2.2 Generalized Autoregressive and Moving-Averaging Model
In order to give the complete specification of the joint distribution, the latent random vectors \(\boldsymbol{y}_{i}^*=(y_{i1}^*,\ldots,y_{in_i}^*)^T\) are jointly normally distributed given by: \[\begin{equation} \begin{aligned} y_{i1}^*&= x_{i1}^T\beta + \epsilon_{i1}, \\ y_{it}^*&=x_{it}^T\beta+z_{it}^Tb_i+\sum_{j=1}^{u-1}\phi_{ij}(y_{i,t-j}^* - x_{i,t-j}^T\beta)+ \sum_{s=1}^{v-1} \psi_{i,t-s}\epsilon_{i,t-s}+\epsilon_{it}, t=1, \ldots, n_i, \end{aligned}\tag{2.4} \end{equation}\] where \(\phi_{ij}\)’s are generalized autoregressive parameters (GARPs) and \(\psi_{is}\)’s are generalized moving-average parameters (GMAPs). In addition, \(\epsilon_{it}\)’s are prediction error and are assumed as \[ \boldsymbol{\epsilon}_i=(\epsilon_{i1},\ldots,\epsilon_{in_i})^T \stackrel{indep.}{\sim} N(0,I_i), \] where \(I_i\) is an \(n_i\times n_i\) identity matrix. We can rewrite (2.4) in matrix form as \[\begin{equation*} \Phi_i (\boldsymbol{y}_i^*-X_i\beta) = Z_i b_i + \Psi_i \boldsymbol{\epsilon}_i, \end{equation*}\] where \(X_i\), \(n_i\times p\), \(Z_i\), \(n_i\times q\), \(\Phi_i\), \(n_i\times n_i\), \(\Psi_i\), \(n_i\times n_i\), are matrices and defined as follows, respectively, \[\begin{eqnarray*} X_i=\left( \begin{array}{c} x_{i1}^T \\ \vdots \\ x_{in_i}^T \\ \end{array} \right),\quad Z_i=\left( \begin{array}{c} z_{i1}^T \\ \vdots \\ z_{in_i}^T \\ \end{array} \right) \end{eqnarray*}\] \[\begin{eqnarray*} \Phi_i =\left( \begin{array}{cccccc} 1 & 0 & 0 & \ldots & 0&0\\ -\phi_{i1} & 1 & 0 & \ldots &0&0\\ -\phi_{i2} & -\phi_{i1} & 1 & \ldots & 0&0 \\ \vdots & \vdots & \vdots & \ddots & \vdots &\vdots \\ 0& \ldots & -\phi_{i,u-2} & \ldots & 1 &0 \\ 0 & \ldots &-\phi_{i,u-1} & \ldots & -\phi_{i1} & 1 \end{array} \right), \quad \Psi_i =\left( \begin{array}{cccccc} 1 & 0 & 0 & \ldots & 0&0\\ \psi_{i1} & 1 & 0 & \ldots &0&0\\ \psi_{i2} & \psi_{i1} & 1 & \ldots & 0&0 \\ \vdots & \vdots & \vdots & \ddots & \vdots &\vdots \\ 0& \ldots & \psi_{i,v-2} & \ldots & 1 &0 \\ 0 & \ldots &\psi_{i,v-1} & \ldots & \psi_{i1} & 1 \end{array} \right) \end{eqnarray*}\] Note that \(\Phi_i\) and \(\Psi_i\) uniquely exist and are respectively called the generalized autoregressive parameter matrix (GARPM) and moving-average parameter matrix (GMAPM).

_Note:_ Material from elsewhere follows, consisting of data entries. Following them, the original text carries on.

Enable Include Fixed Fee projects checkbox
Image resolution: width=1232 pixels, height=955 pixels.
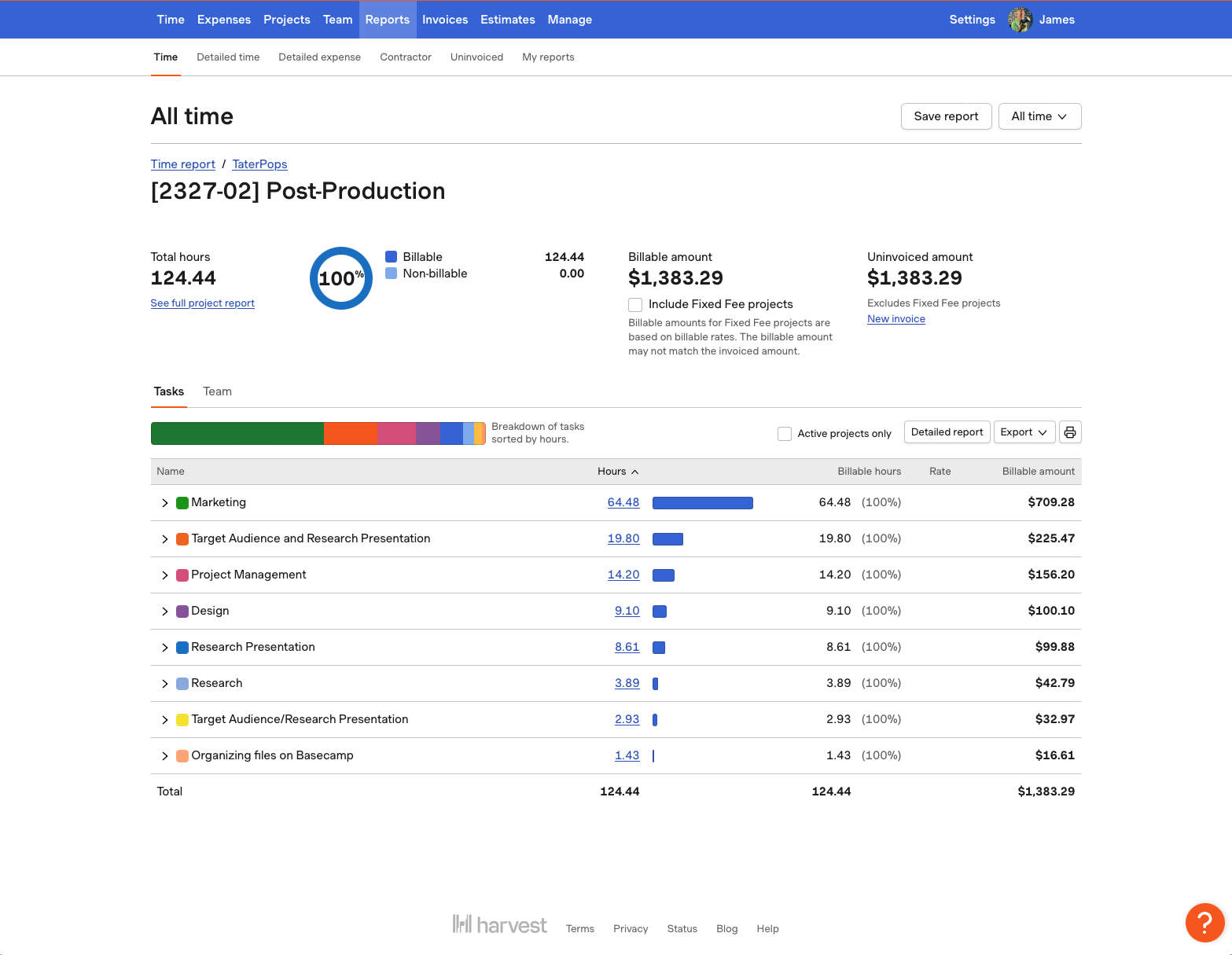635,305
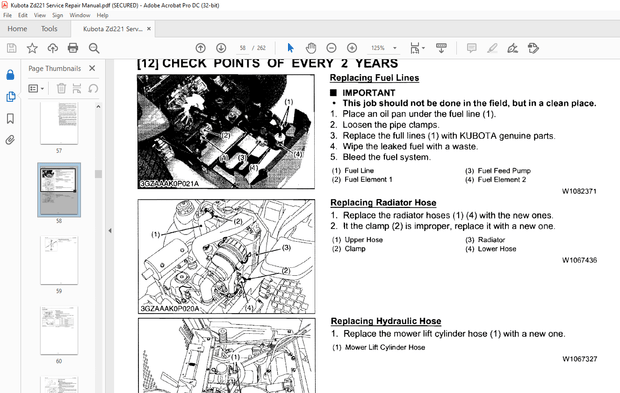Switch to the Tools tab

[49, 29]
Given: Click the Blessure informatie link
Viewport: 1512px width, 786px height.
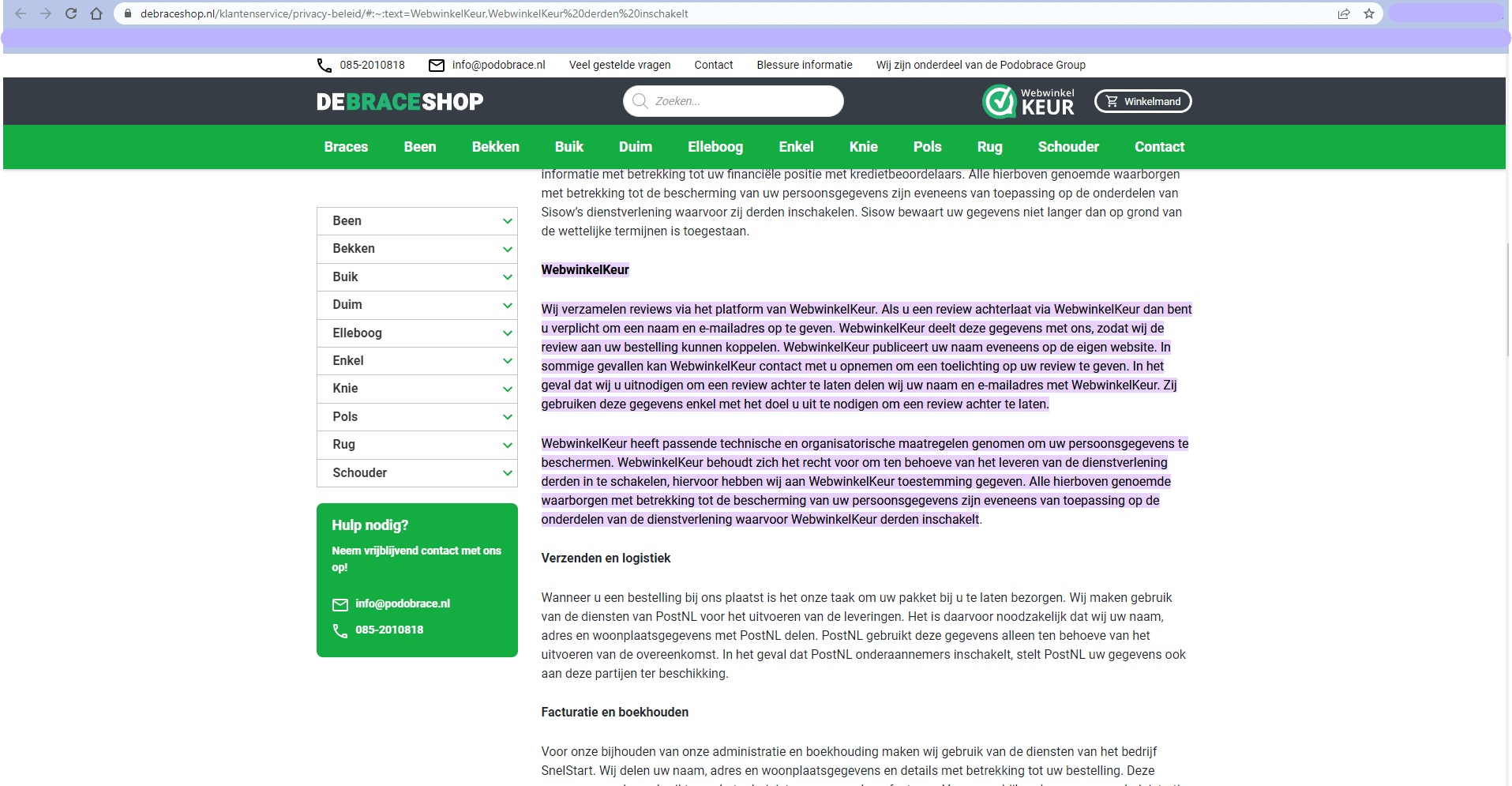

The density of the latent variable \(\boldsymbol{y}^*\) conditional on the random effect \(b=(b_1, \ldots, b_q)\) is given by \[ p(\boldsymbol{y}^*|\boldsymbol{b}, \theta) = \prod_{i=1}^N\prod_{t=1}^{n_i} f(y^*_{it}; \mu_{it}, I_i), \] where \(\theta = (\beta, \nu, \Sigma, \phi, \psi)\) denote the collection of model parameters, \(\mu_{it} = x_{it}^T\beta+z_{it}^Tb_i\) and \(f(\cdot)\) is the multivariate normal density function.